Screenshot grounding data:
·····

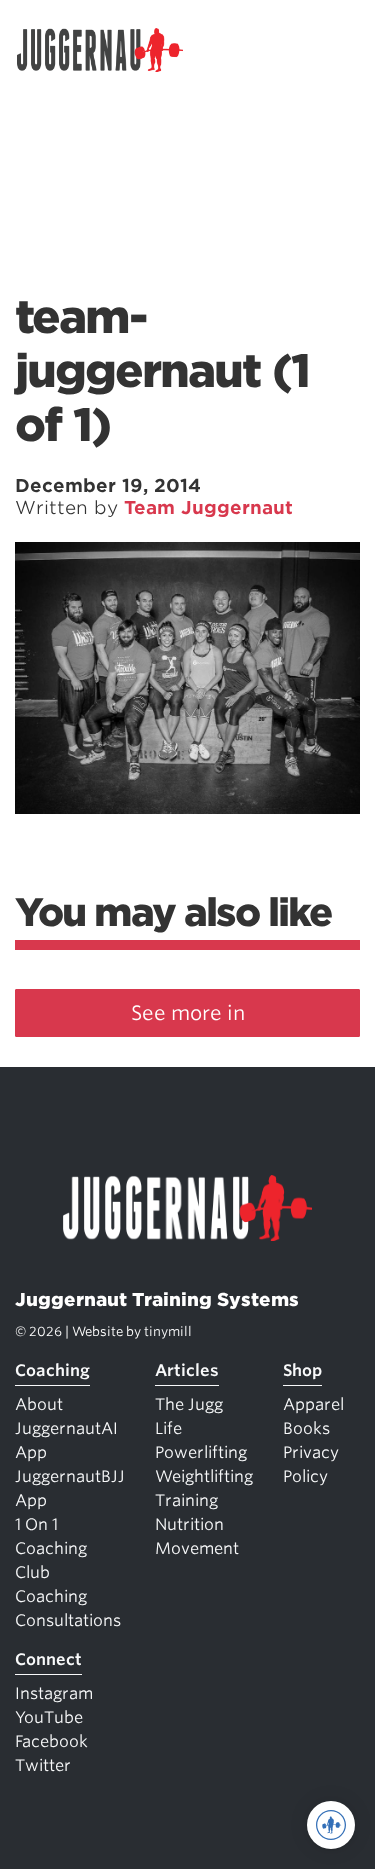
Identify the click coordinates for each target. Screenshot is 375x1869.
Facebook (51, 1741)
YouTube (49, 1717)
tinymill (168, 1331)
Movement (197, 1548)
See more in (188, 1013)
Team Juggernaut (208, 507)
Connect (48, 1659)
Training (186, 1500)
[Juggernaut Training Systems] (109, 50)
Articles (187, 1370)
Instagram (54, 1693)
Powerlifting (201, 1452)
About (39, 1404)
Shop (302, 1370)
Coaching (52, 1370)
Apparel (313, 1404)
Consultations (68, 1620)
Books (306, 1428)
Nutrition (189, 1524)
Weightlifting (204, 1476)
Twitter (43, 1765)
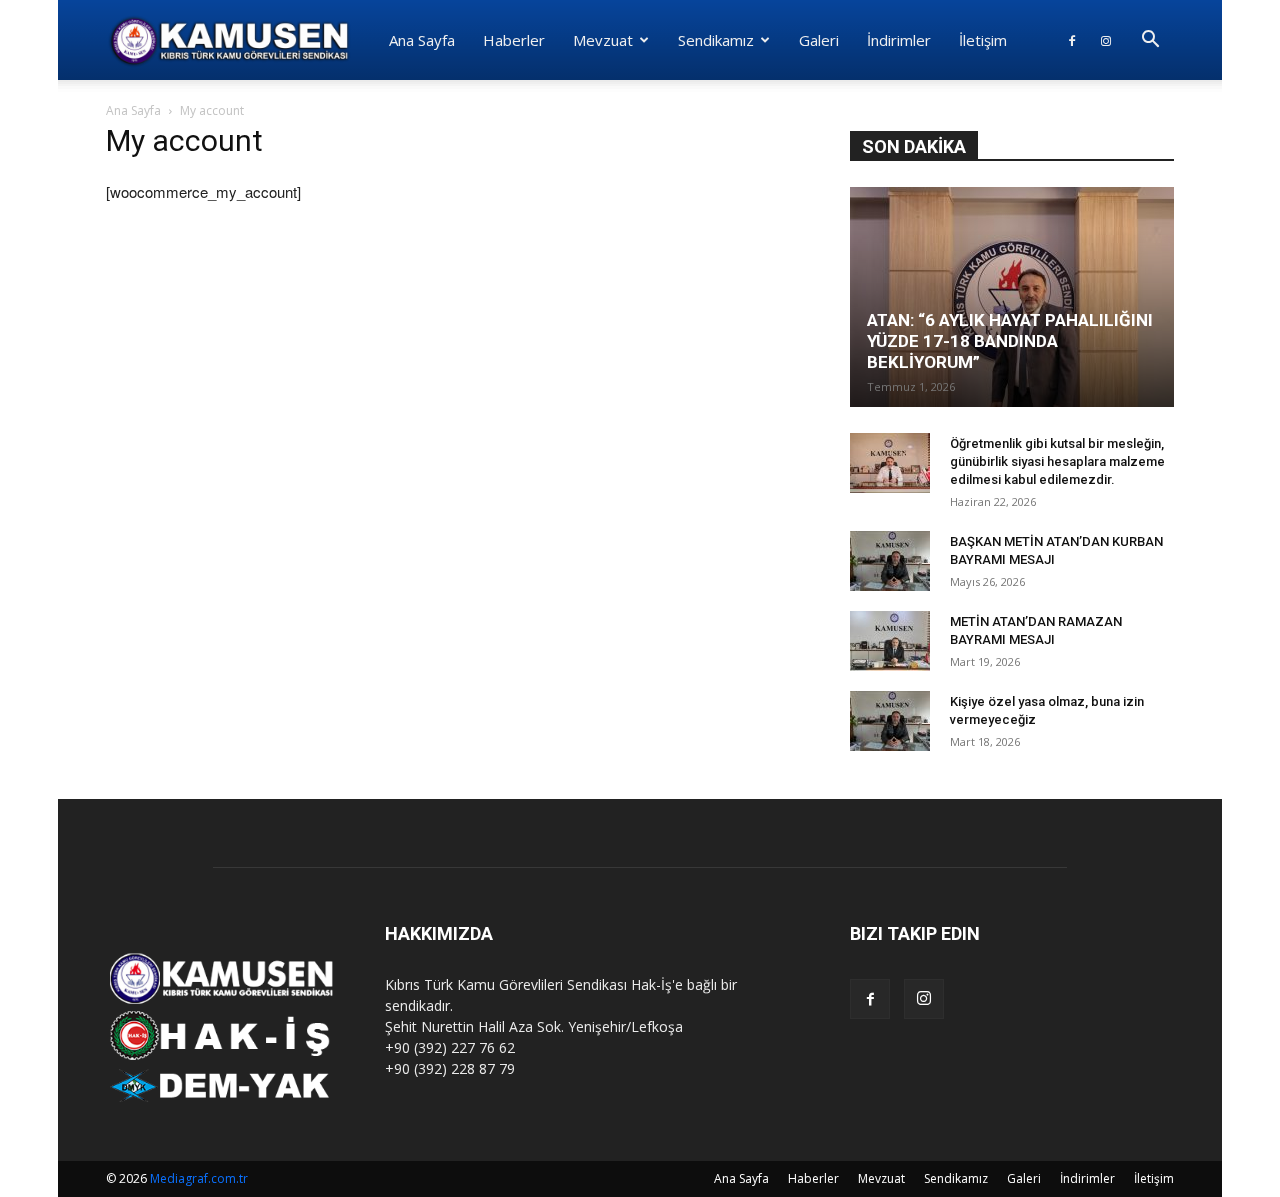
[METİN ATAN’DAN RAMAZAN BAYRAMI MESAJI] (890, 641)
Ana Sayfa (422, 40)
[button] (1150, 41)
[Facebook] (1072, 40)
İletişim (983, 40)
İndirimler (899, 40)
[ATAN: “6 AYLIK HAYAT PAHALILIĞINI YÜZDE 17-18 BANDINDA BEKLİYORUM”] (1012, 297)
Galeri (819, 40)
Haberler (514, 40)
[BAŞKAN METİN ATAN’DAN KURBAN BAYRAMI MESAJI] (890, 561)
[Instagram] (1106, 40)
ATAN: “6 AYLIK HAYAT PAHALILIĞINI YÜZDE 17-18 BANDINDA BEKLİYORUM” (1010, 341)
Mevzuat (603, 40)
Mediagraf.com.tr (199, 1178)
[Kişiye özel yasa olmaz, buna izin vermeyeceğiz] (890, 721)
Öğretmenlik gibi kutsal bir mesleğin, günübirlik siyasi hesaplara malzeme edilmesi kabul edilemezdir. (1057, 461)
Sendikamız (716, 40)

·····

• [Problem]: What is needed is a verbatim copy of every line in the records above from the one containing "İletişim (983, 40)" down to the one containing "[Instagram] (1106, 40)", both included, and nothing more.

• [Response for this exercise]:
İletişim (983, 40)
İndirimler (899, 40)
[ATAN: “6 AYLIK HAYAT PAHALILIĞINI YÜZDE 17-18 BANDINDA BEKLİYORUM”] (1012, 297)
Galeri (819, 40)
Haberler (514, 40)
[BAŞKAN METİN ATAN’DAN KURBAN BAYRAMI MESAJI] (890, 561)
[Instagram] (1106, 40)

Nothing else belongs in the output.